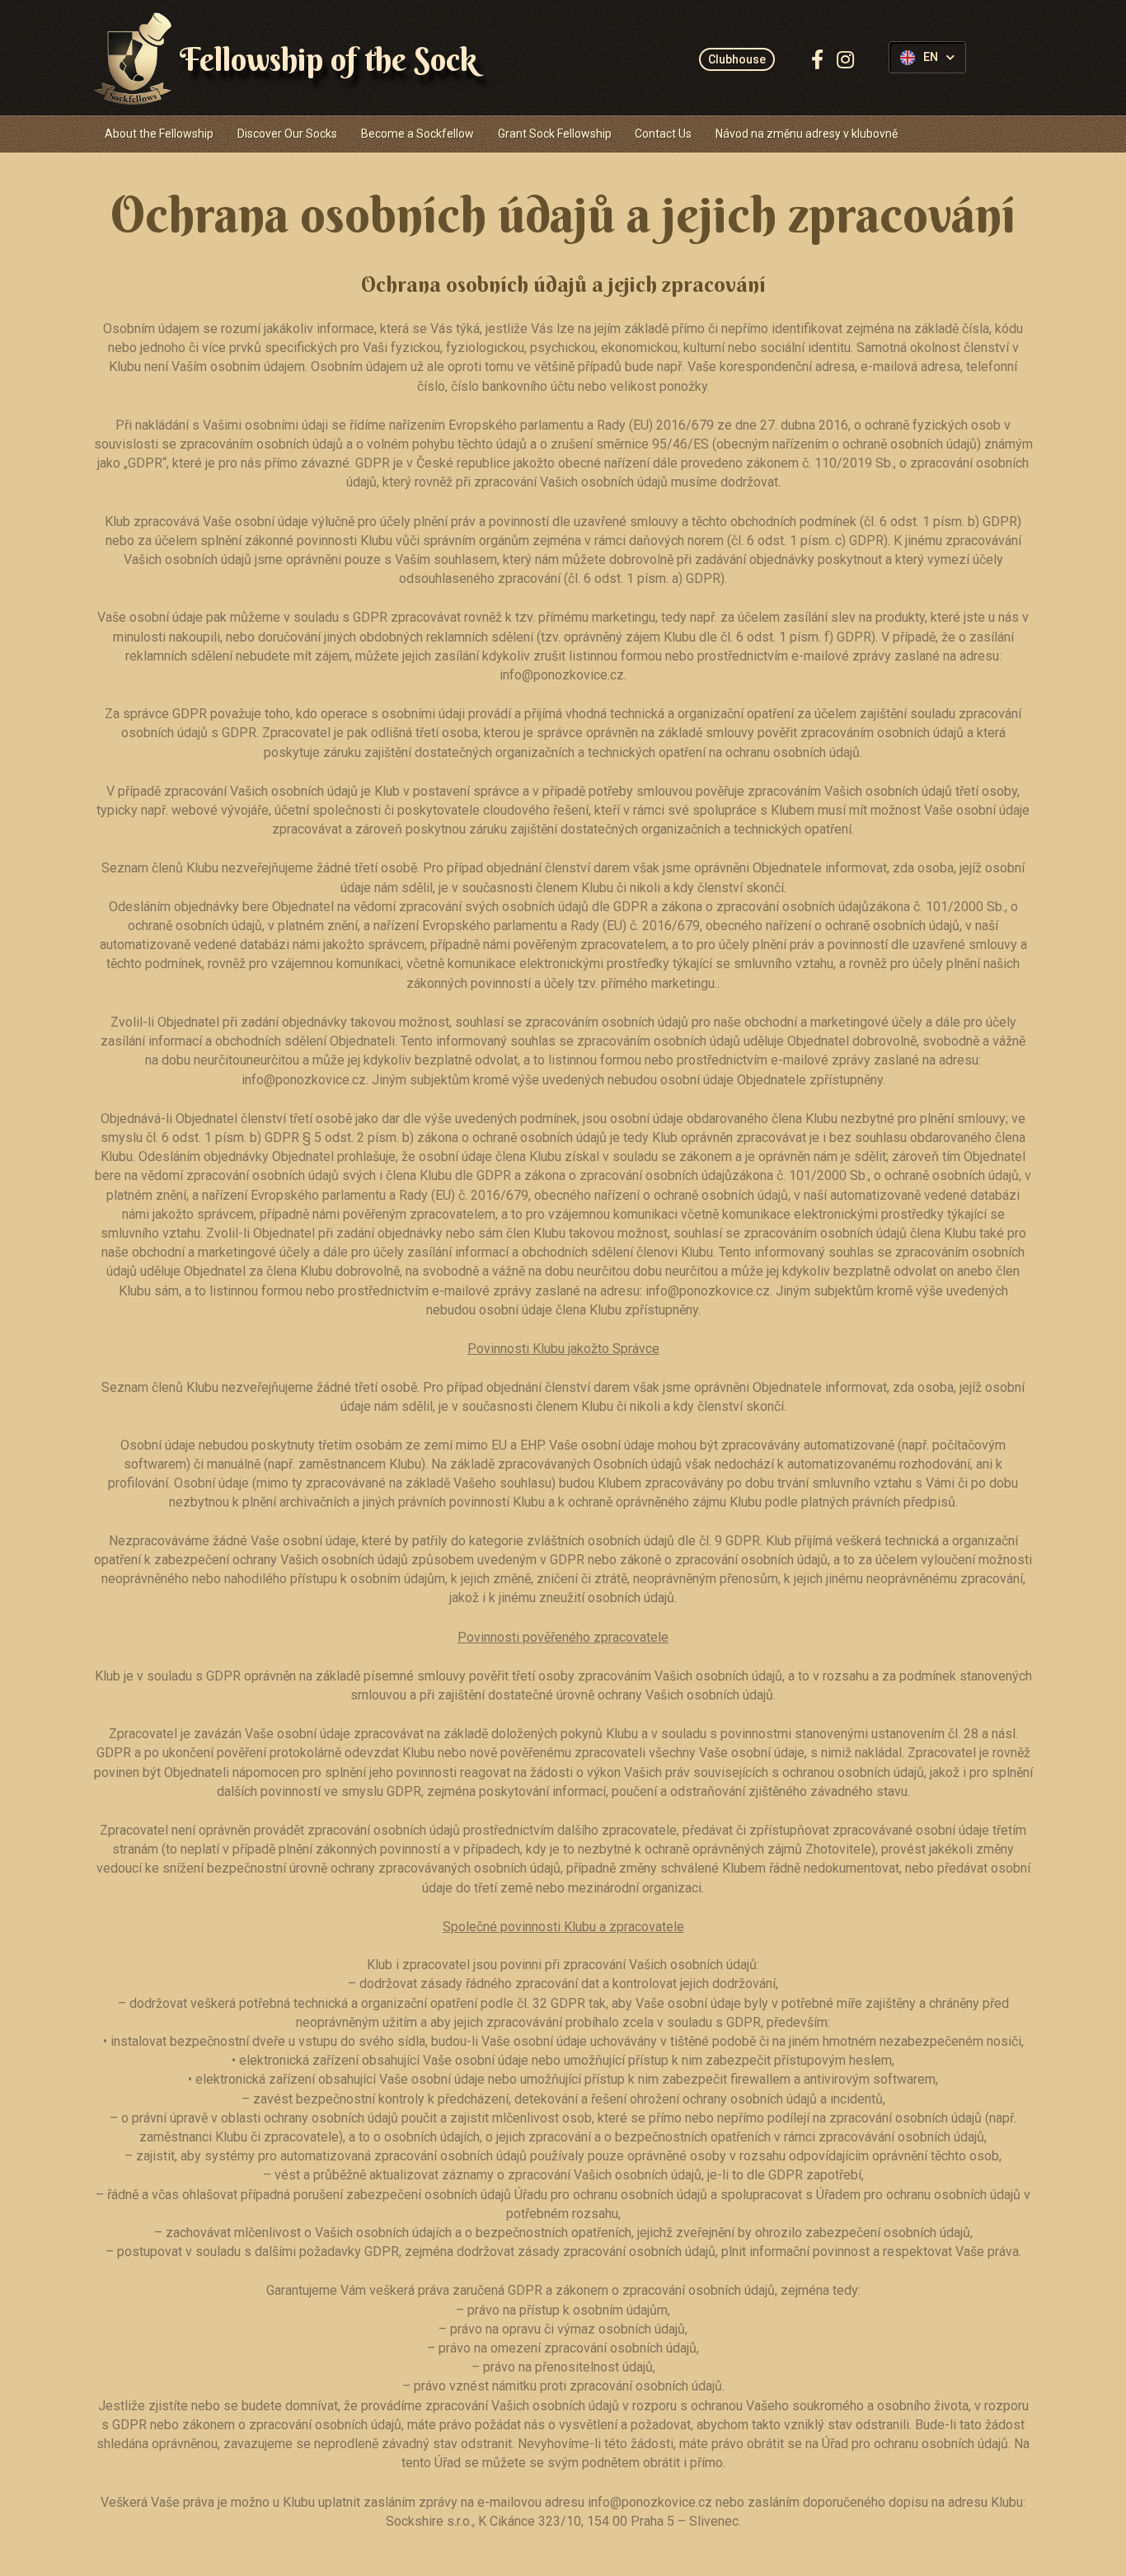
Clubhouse (737, 59)
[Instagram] (845, 59)
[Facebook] (817, 59)
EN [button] (930, 57)
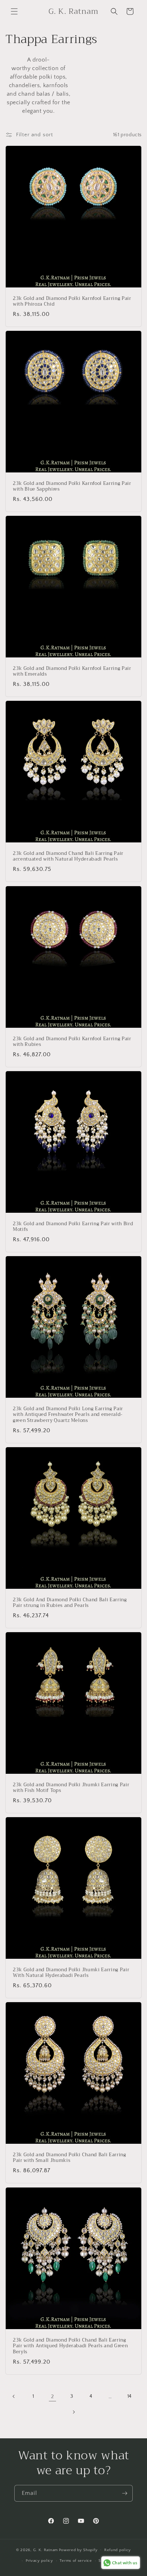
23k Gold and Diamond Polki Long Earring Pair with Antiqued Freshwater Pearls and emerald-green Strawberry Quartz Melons (68, 1415)
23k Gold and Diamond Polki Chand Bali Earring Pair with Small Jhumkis (69, 2158)
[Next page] (73, 2412)
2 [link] (52, 2396)
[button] (14, 11)
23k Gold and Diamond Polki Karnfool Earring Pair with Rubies (72, 1042)
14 (129, 2396)
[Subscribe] (124, 2493)
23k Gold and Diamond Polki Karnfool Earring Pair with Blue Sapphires (72, 487)
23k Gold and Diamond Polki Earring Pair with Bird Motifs (73, 1227)
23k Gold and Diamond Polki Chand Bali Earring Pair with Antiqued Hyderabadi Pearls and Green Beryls (70, 2346)
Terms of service (76, 2561)
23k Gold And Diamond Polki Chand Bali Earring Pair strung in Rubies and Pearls (70, 1603)
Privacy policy (39, 2561)
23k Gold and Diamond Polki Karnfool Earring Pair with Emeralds (72, 672)
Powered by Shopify (78, 2550)
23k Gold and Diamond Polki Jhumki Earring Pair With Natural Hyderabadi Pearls (71, 1973)
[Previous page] (14, 2396)
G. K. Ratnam (45, 2550)
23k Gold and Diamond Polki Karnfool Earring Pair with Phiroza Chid (72, 302)
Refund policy (117, 2550)
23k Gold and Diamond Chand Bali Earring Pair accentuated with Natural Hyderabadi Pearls (68, 857)
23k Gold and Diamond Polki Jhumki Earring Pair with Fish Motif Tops (71, 1788)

Exercise details
Each line with "Karnfool" in it must be identified and copied from the material.

Solution to this exercise
23k Gold and Diamond Polki Karnfool Earring Pair with Rubies (72, 1042)
23k Gold and Diamond Polki Karnfool Earring Pair with Blue Sapphires (72, 487)
23k Gold and Diamond Polki Karnfool Earring Pair with Emeralds (72, 672)
23k Gold and Diamond Polki Karnfool Earring Pair with Phiroza Chid (72, 302)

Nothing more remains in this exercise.